5. Resumidamente, a BNCC do Ensino Médio priorizou o ensino da Língua Portuguesa e da Matemática, e empurrou as Ciências da Natureza, junto com as Ciências Humanas e Sociais, para uma interdisciplinaridade que beira o assédio. Cabe aos professores se virarem para obedecer ao novo ditame, sem qualquer formação e auxílio para a construção de um efetivo diálogo entre as antigas disciplinas ou observação da “formação integral” que perpassa retoricamente o documento.

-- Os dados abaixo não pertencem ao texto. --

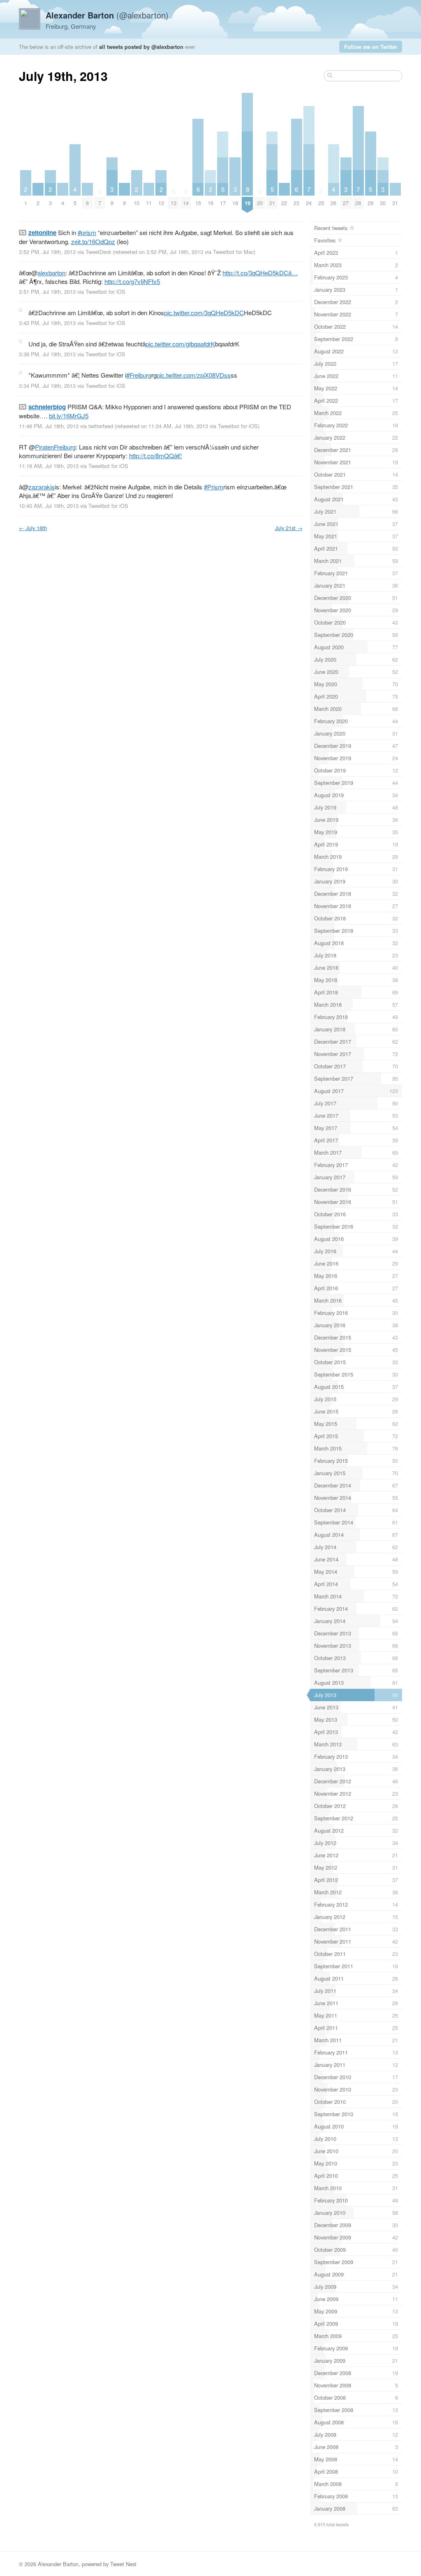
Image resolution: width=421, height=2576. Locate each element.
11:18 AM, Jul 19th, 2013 (49, 466)
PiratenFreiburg (55, 447)
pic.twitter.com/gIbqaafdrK (180, 343)
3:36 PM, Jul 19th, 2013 (47, 354)
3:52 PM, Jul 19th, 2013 (47, 252)
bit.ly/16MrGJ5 (68, 415)
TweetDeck (98, 252)
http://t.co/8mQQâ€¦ (155, 455)
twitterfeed (100, 426)
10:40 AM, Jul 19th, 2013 (49, 506)
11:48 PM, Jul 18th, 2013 (49, 426)
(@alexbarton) (107, 15)
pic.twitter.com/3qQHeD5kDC (204, 312)
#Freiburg (138, 375)
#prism (87, 232)
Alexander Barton (58, 2564)
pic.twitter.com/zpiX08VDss (194, 375)
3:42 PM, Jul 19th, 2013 (47, 323)
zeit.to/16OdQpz (93, 241)
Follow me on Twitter (370, 47)
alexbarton (51, 272)
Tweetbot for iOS (105, 291)
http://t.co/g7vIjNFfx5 (132, 281)
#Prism (213, 486)
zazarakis (41, 486)
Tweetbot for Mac (233, 252)
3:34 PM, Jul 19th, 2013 (47, 386)
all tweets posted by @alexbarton (141, 47)
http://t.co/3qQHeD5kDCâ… (260, 272)
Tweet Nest (123, 2564)
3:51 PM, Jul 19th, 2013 (47, 291)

6. Flexibilização é a palavra de ordem da nova legislação. O estímulo ao rompimento com a antiga ordem disciplinar – com a introdução curricular de oficinas, laboratórios, seminários, workshops e outras formidáveis soluções – não prevê apoio logístico ou econômico à altura. Houve, na verdade, uma tentativa de juntar ao pacote final do governo Temer uma Base Nacional de Formação de Professores, sem ficar muito claro com que recursos ou boa vontade, visto que produzida a portas fechadas, ela seria implementada. É preciso perguntar: – Acaso são desconhecidas as dificuldades com que se defrontam historicamente gestores escolares e professores da rede pública para organizarem suas grades curriculares e levarem seus anos letivos a termo? – Por que imaginar que os estados conseguiriam curricularizar ordeiramente tão ousada reforma, sem recursos e em tempos tão tortuosos? – Ou será que a reforma tinha em vista primeiramente as escolas mais abastadas, ou foco que não exatamente uma educação pública de qualidade?

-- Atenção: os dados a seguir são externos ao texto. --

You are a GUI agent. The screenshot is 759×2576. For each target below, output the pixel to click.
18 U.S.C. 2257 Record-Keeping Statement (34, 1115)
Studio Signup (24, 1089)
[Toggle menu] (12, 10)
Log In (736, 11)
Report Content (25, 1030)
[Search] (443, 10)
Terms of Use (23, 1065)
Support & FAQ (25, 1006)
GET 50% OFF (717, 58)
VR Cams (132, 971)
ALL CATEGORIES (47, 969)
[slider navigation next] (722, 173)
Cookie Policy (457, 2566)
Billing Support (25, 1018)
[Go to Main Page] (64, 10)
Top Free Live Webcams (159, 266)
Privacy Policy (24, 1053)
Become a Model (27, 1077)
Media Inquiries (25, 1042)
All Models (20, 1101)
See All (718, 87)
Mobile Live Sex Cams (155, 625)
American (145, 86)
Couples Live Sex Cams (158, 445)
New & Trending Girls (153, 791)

7. Previsivelmente, a mistura desse caldo político-epidemiológico com o descuidado advento dos percursos formativos gerou um verdadeiro caos, que, agora, no segundo ano de implementação da reforma, vai inexoravelmente se pondo a nu e gerando protestos vindos de alunos, famílias, professores, gestores e pesquisadores universitários. Verdade seja dita, ainda tentaram corrigir os perigos da inábil flexibilização com a publicação, ao apagar das luzes do governo Temer, da pouquíssimo conhecida e confusa Portaria 1432/2018. Ilustra bem o resultado desse conjunto de desatinos a conta feita pela Folha de São Paulo, em reportagem de 17/03/2023: mais de 1500 disciplinas de Ensino Médio se espalham hoje pelo país.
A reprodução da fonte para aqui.